**Extracted text**

Established in 1982, the Law Office of Jocelyne J. Kim Lew, APC has focused its practice on handling cases involving Immigration and Citizenship issues.

The firm primarily handles the following employment-based immigration cases for professionals:



A. Nonimmigrant Work Visas (temporary work in the U.S.) [top]

1. H-1B [top]

The H-1B is a non-immigrant visa, which allows U.S. employers to employ foreign workers in specialty occupations. The regulations define a “specialty occupation” as requiring theoretical and practical application of a body of highly specialized knowledge in a field of human endeavor including, but not limited to, architecture, engineering, mathematics, physical sciences, social sciences, medicine and health, education, law, accounting, business specialities, theology, and the arts, and requiring the attainment of at least a bachelor’s degree or its equivalent as a minimum. Additionally, the foreign worker must possess at least a bachelor’s degree or its equivalent to practice in the field. H-1B work-authorization is limited to employment by the sponsoring employer. Dependents of H-1B visa holders who possess an H-4 visa are not allowed to work in the U.S. An H-1B visa may be used as a steppingstone to the Green Card under the doctrine of dual intent. As of October 1, 2003 the H-1B visa limit is approximately 65,000. Since 2004, additional 20,000 were added for US graduates. The maximum length of stay is 6 years.

2. L-1 [top]

An L-1A/B visa is a non-immigrant visa available to employees of an international company with offices in both a home country and the United States, or the foreign entity which intends to open a new office in the United States while maintaining their home country interests. The visa allows such foreign workers to relocate to the corporation's US office after having worked physically abroad for the company for at least one year prior to being granted L-1 status. The US office must be a parent company, child company, or sister company to the foreign company. Spouses of L-1 visa holders (L-2) are allowed to work, without restriction, once an EAD card is issued by USCIS. The L-1 visa may be used as a steppingstone to the Green Card under the doctrine of dual intent. The foreign worker must qualify for an L-1 under either managerial or specialized knowledge. The maximum length of stay is 5 years for L-1B (Specialized Knowledge), 7 years for L-1A (Managerial).

3. TN [top]

TN (North American Free Trade Agreement - NAFTA) visa is a special non-immigrant visa unique to citizens of Canada and Mexico. TN status was created in 1994 by the North American Free Trade Agreement (NAFTA). It allows Canadian and Mexican citizens the opportunity to work in each other's countries in certain occupations. It bears a similarity, in some ways, to the H-1B visa, but also has many unique features. Within the TN set of occupations, a Canadian or Mexican can work for up to three years (prior to October 16, 2008, one year) at a time. However, the TN status may be renewed indefinitely in three-year increments, although it is not a 'permanent' visa and if the US customs officials suspect it is being used as a substitute for a green card, they may elect to deny further renewals. The set of occupations which, qualify for TN status is listed in the agreement. TD is a visa for a spouse and dependent children of a TN professional. A TD spouse/child does not have the right to work in the U.S. TN visa does not have a “dual intent” provision and therefore may not be used as a basis for pursuing a green card.

**About this task**
Continue the immigration law firm's overview of employment-based visas, picking up after its TN section.

**Data shown**

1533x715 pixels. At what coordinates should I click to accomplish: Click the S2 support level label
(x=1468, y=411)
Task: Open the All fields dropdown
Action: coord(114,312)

**Response to the task**
4. E-3 [top]

The E-3 visa is a non immigrant visa available only for citizens of Australia. It was created by an Act of the United States Congress as a result of the Australia-United States Free Trade Agreement (AUSFTA), although it is not formally a part of the AUSFTA. The legislation creating the E-3 visa was signed into law by U.S. President George W. Bush on May 11, 2005. The E-3 visa is similar in many respects to the H-1B visa. Important differences include the fact that spouses of E-3 visa holders may work in the United States without restrictions, and that the E-3 visa is renewable indefinitely (in two-year increments). Australian citizens applying for an E-3 visa are not subject to the 65,000 annual visa limit for H-1B visas; there is a separate annual quota of 10,500 but has not been reached. Visas issued to spouses and children are not included in the E3 quota and spouses and children do not need to be Australian citizens. E-3 visa does not preclude “dual intent” and therefore be used as a steppingstone to the Green Card.

5. O-1 [top]

The O-1 visa is a nonimmigrant visa for aliens who have extraordinary ability in the sciences, arts, education, business, or athletics which has been demonstrated by sustained national or international acclaim and who are coming temporarily to the U.S. to continue work in the area of extraordinary ability.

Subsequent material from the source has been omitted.